HANGZHOU, China -- Holding a microphone close to her lips, Yao Yao serenades her classmates with a popular love song at the Yinledi karaoke club. She sings with her eyes shut, reflecting not so much her passion for the lyrics as a desire to keep sweat out of her eyes. It is above 30 degrees Celsius indoors: the acute power shortages that have dogged the city all summer have forced the club to forgo air conditioning a few hours each evening, under orders from the government.

"I sing until I'm drenched and can't take it anymore," says Ms. Yao, passing the microphone to a friend.
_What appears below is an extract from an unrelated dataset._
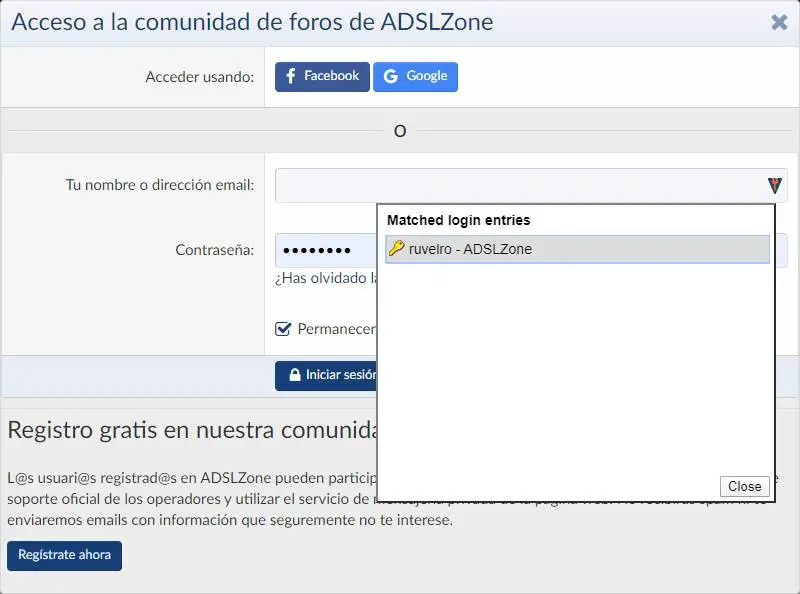Image resolution: width=800 pixels, height=594 pixels.
Task: Click into the Contraseña password field
Action: pyautogui.click(x=325, y=250)
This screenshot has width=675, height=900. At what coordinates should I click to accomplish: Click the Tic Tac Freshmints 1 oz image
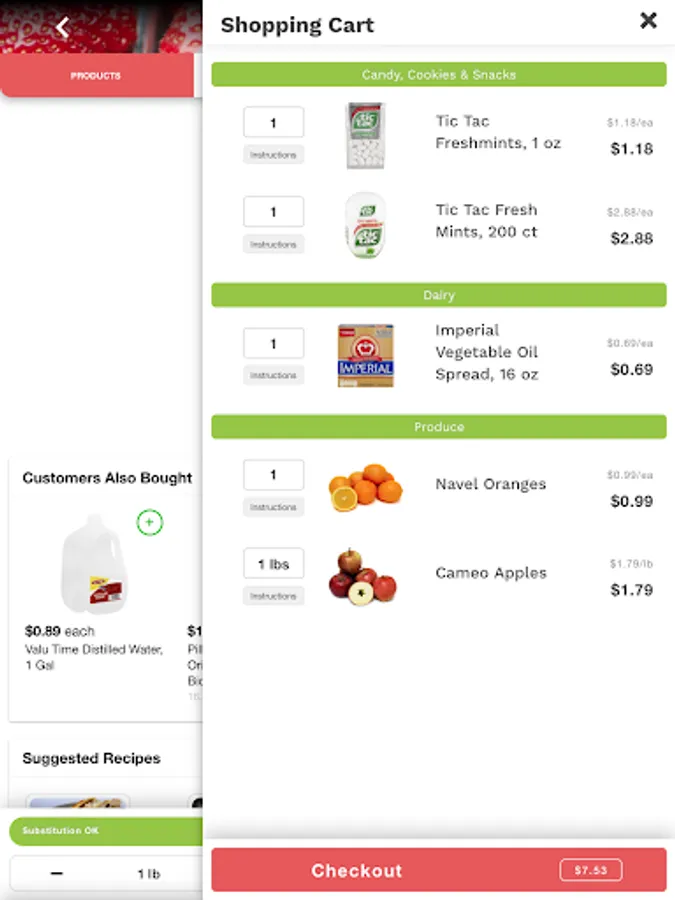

But few fans are so die-hard about their karaoke: roughly two-thirds of the club's 80 rooms are empty because of the sauna-like temperatures. It doesn't help that the escalators leading to the club's entrance have also been shut off to conserve electricity. Li Hui, one of the club's managers, estimates business has fallen about 30% from a year earlier.

Factories, it seems, aren't the only ones sweating it out in China this summer. The country's worst power shortages in recent memory are also forcing hotels, restaurants, shops and nightclubs to throttle back their air conditioners, dim the lights and, in some cases, cope with blackouts during peak business hours. In Hangzhou, the well-to-do capital of coastal Zhejiang province, hotel managers groan about guests getting trapped in elevators during outages, shop clerks labor to hawk televisions that are switched off, and KFC and other restaurants in the main shopping district lack the electricity to open at lunchtime.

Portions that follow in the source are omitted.